◆ Collected data
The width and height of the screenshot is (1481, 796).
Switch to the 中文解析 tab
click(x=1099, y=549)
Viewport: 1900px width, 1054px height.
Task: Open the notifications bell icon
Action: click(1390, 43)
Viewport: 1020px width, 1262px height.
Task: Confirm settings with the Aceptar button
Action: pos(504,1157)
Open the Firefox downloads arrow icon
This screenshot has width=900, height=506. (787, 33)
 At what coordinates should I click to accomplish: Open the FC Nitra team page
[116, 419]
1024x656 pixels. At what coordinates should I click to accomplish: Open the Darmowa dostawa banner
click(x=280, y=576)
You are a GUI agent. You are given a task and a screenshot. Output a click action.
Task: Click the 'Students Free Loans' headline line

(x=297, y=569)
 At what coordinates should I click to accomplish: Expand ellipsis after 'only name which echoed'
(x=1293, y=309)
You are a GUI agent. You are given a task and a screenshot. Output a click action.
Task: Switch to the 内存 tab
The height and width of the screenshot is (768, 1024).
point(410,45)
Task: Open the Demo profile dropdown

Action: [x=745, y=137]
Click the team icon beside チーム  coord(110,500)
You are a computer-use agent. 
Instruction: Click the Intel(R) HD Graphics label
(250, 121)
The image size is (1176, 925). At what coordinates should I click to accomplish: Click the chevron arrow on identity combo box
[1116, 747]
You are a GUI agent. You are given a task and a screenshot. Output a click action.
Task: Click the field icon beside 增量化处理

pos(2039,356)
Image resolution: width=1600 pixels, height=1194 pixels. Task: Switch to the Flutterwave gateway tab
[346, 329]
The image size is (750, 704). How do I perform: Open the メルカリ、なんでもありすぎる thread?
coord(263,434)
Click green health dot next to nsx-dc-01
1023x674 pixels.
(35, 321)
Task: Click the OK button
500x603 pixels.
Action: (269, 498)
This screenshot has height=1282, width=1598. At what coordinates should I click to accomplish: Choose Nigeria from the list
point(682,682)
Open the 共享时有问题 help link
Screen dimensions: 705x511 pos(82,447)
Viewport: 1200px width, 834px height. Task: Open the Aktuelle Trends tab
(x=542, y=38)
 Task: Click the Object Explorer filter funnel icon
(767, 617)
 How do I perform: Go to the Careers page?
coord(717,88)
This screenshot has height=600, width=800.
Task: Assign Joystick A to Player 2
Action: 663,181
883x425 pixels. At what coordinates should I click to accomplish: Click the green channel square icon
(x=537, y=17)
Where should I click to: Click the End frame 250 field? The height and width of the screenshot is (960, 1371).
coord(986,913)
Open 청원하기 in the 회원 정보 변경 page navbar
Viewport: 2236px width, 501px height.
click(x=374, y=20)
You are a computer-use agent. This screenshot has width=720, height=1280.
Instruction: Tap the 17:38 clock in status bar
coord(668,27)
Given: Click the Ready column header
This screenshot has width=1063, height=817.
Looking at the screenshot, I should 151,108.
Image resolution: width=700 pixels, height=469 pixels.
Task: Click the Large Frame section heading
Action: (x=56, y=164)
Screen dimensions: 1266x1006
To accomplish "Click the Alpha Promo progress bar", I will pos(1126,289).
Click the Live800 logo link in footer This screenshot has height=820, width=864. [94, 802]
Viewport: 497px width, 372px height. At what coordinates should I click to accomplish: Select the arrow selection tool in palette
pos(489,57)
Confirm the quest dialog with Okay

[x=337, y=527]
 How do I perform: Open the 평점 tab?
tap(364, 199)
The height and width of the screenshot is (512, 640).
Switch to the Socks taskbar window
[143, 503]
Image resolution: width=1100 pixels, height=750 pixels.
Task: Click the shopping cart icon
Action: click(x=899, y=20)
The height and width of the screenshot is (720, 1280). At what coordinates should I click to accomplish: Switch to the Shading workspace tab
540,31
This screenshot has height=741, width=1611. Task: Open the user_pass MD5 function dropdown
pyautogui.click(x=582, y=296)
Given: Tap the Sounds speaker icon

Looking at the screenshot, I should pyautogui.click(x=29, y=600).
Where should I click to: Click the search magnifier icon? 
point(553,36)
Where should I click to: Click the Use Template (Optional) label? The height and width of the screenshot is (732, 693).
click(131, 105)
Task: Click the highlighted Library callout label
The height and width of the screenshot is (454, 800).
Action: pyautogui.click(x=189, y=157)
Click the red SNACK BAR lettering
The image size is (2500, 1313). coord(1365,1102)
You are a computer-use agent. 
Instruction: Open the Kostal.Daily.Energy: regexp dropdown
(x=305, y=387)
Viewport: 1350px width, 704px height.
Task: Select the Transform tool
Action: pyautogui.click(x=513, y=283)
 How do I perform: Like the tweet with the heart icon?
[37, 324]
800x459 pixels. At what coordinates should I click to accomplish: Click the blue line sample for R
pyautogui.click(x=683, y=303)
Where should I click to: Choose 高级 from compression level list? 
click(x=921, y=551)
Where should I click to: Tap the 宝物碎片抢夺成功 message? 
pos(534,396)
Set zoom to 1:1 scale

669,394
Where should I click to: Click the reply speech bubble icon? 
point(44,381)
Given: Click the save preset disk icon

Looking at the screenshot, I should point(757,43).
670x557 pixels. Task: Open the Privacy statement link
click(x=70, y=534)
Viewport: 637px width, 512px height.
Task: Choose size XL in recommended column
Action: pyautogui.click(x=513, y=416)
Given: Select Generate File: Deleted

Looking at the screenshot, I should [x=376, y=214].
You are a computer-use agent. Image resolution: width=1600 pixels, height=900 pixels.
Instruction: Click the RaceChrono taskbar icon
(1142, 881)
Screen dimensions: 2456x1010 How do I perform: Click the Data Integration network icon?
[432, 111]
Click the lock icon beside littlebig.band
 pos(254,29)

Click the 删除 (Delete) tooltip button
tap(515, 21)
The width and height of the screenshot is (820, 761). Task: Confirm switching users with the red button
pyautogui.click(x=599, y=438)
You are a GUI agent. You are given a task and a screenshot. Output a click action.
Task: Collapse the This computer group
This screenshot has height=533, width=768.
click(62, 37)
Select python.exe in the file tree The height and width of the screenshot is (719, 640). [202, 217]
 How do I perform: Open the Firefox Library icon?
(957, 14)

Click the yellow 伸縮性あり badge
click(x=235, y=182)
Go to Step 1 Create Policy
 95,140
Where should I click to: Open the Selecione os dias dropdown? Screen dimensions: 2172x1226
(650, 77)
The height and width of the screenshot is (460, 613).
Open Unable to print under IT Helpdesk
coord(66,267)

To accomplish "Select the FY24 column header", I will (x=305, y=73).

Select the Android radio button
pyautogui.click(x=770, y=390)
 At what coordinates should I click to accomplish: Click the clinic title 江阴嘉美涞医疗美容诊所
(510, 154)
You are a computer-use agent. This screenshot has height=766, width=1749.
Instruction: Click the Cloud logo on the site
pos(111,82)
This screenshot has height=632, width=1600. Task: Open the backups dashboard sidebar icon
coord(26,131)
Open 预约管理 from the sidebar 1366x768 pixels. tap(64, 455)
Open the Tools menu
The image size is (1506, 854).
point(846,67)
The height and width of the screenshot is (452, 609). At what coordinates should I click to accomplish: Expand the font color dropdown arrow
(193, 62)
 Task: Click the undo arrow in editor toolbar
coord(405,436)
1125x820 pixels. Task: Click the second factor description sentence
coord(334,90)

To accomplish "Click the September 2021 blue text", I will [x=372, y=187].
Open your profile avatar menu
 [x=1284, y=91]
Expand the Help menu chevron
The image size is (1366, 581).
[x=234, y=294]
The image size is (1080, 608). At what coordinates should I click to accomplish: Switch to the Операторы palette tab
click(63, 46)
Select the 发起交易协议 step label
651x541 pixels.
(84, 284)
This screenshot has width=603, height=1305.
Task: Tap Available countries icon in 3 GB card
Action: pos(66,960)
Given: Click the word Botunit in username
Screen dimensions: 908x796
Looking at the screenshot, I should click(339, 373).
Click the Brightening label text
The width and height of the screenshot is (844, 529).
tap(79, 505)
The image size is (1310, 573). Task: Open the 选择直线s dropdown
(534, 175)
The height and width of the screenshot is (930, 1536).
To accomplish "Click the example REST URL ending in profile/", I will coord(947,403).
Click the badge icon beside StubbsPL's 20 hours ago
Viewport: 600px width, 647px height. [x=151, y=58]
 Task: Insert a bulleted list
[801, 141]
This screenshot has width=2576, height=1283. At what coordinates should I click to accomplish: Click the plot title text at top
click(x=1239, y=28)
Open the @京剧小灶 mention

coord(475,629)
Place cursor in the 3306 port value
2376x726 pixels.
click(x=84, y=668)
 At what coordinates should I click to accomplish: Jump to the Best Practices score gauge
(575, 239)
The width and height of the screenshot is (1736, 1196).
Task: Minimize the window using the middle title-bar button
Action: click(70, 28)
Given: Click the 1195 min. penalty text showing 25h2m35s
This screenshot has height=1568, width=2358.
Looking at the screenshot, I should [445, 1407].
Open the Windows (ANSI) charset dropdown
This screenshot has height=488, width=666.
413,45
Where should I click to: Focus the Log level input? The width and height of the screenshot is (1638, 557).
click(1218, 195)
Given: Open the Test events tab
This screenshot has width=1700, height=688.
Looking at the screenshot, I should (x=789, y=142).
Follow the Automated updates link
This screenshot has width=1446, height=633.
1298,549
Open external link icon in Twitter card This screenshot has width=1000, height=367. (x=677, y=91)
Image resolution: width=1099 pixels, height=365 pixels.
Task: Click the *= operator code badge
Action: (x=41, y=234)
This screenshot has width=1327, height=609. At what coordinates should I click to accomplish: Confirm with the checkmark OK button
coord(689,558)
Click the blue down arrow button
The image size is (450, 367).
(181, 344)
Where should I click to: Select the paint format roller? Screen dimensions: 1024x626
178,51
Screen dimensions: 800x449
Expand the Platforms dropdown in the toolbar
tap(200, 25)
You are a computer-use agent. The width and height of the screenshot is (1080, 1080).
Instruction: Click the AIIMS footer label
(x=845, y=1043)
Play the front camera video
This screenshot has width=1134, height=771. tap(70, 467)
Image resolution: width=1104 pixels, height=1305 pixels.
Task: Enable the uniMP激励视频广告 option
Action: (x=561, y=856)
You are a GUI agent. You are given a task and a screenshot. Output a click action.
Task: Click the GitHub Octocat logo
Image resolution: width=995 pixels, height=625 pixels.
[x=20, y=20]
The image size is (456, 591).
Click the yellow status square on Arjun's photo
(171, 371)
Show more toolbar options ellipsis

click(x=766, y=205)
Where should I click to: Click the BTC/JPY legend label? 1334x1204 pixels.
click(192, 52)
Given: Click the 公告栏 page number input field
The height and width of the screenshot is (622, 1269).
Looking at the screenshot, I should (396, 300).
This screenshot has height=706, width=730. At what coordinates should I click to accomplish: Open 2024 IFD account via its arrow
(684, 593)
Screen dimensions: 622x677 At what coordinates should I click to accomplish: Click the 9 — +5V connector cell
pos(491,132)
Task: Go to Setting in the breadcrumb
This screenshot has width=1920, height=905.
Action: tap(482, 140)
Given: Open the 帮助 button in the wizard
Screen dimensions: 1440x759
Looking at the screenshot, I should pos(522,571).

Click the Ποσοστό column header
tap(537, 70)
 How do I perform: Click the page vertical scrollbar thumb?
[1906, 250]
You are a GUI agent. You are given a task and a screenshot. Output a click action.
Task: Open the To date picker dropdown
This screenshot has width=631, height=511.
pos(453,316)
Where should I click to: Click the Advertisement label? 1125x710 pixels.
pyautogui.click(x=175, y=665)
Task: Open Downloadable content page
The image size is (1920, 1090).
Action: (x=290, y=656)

◆ Exercise prompt
Each line of the entries above that has the word "will" is to be copied.

◆ Solution to this task
To accomplish "Click the Alpha Promo progress bar", I will pos(1126,289).
To accomplish "Select the FY24 column header", I will (x=305, y=73).
To accomplish "Click the September 2021 blue text", I will [x=372, y=187].
To accomplish "Click the example REST URL ending in profile/", I will coord(947,403).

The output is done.